Foodborne botulism is caused by consumption of contaminated food such as low-acid preserved vegetables, fish and meat products. Symptoms occur usually within 12-36 hours and include fatigue, weakness, vertigo, blurred vision, dry mouth and difficulty in swallowing and speaking, vomiting, diarrhea, constipation and abdominal swelling. From there it can progress to weakness in neck and arms, after which respiratory muscles of the lower body are affected and eventually respiratory failure. Although botulism has a low incidence, the mortality rate is high without prompt diagnosis and appropriate, immediate treatment. Botulism can be fatal in about 5 to 10 % of cases.

Infant botulism can occur in children under six months of age by ingestion of C. botulinum spores which germinate into bacteria that colonize the intestines and release the toxin. Older infants and adults are usually not susceptible due to their ability to naturally counteract bacterial germination and growth in the gut. Symptoms of infant botulinum include constipation, loss of appetite, weakness, altered cry and loss of head control.

Wound botulism is rare and can occur when spores get into an open wound and exhibits symptoms similar to foodborne botulism. It may take two weeks to appear after the initial infection.

Inhalation botulism is also rare and does not occur naturally. More likely, accidental or intentional events such as bioterrorism may result in toxin release in aerosols. Symptoms are similar to foodborne botulism and include muscular paralysis and respiratory failure.

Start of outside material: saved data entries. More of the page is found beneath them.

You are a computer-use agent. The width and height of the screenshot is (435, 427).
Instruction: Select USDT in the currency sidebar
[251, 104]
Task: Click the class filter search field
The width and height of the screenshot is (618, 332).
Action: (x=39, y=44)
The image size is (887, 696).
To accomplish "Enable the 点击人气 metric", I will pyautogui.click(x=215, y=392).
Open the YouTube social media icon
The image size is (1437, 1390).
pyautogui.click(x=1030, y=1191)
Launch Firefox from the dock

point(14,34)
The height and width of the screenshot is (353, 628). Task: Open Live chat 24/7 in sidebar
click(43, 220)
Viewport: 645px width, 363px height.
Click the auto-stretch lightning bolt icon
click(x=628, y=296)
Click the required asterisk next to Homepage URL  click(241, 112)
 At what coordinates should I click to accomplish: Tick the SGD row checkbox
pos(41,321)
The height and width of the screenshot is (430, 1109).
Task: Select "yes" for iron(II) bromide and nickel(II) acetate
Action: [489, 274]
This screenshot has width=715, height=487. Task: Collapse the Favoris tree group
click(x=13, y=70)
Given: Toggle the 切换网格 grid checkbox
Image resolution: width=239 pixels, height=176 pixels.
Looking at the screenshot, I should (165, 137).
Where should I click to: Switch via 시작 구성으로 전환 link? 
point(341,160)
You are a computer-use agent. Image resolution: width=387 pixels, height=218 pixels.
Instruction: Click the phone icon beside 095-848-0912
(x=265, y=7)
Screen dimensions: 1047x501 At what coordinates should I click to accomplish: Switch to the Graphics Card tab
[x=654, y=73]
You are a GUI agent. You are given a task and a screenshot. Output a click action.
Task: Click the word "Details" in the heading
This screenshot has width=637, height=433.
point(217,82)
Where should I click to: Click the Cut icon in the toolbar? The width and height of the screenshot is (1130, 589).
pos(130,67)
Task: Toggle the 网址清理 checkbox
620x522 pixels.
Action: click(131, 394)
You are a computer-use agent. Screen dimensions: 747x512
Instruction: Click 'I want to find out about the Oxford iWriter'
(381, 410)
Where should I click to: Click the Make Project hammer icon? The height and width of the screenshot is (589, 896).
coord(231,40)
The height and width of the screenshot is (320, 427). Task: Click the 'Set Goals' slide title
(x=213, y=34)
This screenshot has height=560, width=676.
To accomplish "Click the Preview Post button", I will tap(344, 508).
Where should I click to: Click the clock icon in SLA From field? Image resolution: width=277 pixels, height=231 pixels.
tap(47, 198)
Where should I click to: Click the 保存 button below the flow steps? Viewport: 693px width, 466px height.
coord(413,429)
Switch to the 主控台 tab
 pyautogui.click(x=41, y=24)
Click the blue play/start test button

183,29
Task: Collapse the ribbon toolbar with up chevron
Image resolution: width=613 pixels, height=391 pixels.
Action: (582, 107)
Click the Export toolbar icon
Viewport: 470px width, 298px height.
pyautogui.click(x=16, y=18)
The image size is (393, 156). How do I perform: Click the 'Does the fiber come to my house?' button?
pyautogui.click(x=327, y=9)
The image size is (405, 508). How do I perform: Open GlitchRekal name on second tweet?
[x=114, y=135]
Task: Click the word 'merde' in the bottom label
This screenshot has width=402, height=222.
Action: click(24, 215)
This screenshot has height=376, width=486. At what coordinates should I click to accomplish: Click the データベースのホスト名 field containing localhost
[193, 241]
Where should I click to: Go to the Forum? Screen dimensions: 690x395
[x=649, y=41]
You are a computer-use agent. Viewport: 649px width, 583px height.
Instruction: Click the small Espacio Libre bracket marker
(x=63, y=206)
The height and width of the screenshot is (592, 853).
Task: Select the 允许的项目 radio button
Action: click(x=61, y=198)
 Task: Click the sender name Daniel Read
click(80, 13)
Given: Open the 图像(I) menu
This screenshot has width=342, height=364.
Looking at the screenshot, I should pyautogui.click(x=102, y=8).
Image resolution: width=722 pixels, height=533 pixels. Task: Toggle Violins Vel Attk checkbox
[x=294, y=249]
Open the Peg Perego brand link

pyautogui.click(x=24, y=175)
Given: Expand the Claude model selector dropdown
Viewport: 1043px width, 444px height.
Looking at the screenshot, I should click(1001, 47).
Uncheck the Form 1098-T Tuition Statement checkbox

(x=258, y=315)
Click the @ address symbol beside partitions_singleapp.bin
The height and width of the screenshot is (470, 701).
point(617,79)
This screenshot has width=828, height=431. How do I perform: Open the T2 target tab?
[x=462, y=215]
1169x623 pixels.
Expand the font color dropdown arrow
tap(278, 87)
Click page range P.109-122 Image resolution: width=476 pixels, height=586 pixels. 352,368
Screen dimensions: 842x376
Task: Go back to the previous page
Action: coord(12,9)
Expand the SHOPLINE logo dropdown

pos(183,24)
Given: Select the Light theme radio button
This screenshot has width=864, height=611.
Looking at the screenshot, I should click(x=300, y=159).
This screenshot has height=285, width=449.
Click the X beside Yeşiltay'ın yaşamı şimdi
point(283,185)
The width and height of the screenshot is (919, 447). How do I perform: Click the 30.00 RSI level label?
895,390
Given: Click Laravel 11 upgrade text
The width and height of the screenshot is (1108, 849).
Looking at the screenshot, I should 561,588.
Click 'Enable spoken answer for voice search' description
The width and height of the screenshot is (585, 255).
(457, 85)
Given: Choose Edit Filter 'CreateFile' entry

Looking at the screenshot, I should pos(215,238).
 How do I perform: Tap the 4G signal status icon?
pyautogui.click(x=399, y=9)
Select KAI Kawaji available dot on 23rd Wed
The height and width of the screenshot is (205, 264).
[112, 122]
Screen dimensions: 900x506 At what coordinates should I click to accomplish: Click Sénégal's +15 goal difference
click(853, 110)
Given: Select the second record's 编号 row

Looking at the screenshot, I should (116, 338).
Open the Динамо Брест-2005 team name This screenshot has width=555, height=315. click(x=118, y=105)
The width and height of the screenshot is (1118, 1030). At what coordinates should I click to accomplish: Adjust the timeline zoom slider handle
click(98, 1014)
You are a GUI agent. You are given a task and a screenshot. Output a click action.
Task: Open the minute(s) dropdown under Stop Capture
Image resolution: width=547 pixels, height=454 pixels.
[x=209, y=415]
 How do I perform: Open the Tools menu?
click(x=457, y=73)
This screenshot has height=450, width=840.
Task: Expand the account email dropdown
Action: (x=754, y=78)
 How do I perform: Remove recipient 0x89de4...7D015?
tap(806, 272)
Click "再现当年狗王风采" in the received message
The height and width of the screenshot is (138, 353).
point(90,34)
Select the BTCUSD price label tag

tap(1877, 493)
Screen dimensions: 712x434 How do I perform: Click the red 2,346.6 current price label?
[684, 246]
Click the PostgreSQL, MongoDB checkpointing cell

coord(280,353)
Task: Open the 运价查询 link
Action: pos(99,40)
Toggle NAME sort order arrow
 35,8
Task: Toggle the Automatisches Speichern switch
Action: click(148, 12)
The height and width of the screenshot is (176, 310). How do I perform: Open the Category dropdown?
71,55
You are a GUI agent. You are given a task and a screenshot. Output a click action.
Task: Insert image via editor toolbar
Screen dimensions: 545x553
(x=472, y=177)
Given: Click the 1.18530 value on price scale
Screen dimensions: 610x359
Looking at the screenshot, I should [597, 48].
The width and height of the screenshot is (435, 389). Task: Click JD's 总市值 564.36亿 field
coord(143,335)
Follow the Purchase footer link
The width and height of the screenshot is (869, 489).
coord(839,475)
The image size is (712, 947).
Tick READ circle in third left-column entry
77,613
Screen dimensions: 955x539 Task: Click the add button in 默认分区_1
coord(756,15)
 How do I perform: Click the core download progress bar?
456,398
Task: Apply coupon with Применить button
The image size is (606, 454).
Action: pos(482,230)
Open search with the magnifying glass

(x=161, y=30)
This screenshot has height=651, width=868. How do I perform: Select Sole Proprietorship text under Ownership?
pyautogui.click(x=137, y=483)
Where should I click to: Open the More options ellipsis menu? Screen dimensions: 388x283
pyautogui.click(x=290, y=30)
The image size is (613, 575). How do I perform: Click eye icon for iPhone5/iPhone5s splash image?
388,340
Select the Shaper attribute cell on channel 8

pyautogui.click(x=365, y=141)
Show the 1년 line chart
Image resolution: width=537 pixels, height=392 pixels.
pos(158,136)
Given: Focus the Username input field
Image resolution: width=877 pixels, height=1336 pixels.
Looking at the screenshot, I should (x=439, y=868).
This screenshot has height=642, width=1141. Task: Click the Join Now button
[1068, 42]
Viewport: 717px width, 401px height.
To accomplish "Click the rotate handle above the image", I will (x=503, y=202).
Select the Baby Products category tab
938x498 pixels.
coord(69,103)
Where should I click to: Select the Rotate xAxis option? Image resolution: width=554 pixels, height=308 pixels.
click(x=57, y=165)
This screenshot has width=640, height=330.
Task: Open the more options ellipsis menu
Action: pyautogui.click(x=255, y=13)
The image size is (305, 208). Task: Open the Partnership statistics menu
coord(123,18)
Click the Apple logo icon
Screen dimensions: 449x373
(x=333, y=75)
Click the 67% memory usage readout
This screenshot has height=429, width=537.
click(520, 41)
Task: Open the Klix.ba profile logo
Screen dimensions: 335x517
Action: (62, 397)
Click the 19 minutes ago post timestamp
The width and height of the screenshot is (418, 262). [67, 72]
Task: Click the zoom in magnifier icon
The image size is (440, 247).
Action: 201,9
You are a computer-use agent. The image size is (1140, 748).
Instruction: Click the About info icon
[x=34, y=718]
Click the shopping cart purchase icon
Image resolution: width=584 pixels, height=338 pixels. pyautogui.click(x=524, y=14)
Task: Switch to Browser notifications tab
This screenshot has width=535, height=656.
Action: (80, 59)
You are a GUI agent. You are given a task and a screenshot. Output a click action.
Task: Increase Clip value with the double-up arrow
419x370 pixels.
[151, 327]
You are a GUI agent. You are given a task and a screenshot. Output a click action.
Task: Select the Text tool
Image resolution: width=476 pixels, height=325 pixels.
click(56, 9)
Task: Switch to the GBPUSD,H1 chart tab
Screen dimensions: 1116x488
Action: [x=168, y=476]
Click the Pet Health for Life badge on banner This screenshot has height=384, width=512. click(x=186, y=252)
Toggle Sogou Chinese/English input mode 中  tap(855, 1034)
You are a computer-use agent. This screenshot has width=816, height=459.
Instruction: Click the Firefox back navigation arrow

Waterborne botulism is considered to be of low risk due to effective BTX removal during water treatment – the polypeptide structure is easily denatured or degraded. Adults may experience botulism, similar to infants, in case of an altered gut flora, e.g. due to surgery or antibiotic therapy, which may weaken the ability to naturally counteract C. botulinum growth in their intestines. Furthermore, botulism can occur as adverse side effect of the medical or cosmetic application of Botox or other BTX-containing pharmaceutical products. Botox contains purified and heavily diluted BTX A and has various clinical and cosmetic uses. BTX is involved in the management of various medical conditions, including strabismus and focal dystonias, hemifacial spasm and spastic movement disorders. It has also been investigated for its use to treat headaches, hypersalivation, hyperhidrosis and more. Furthermore, BTX may be used as an alternative to surgeries for example for patients with chronic anal fissures. For cosmetic use, BTX is used to correct muscles and facial expression.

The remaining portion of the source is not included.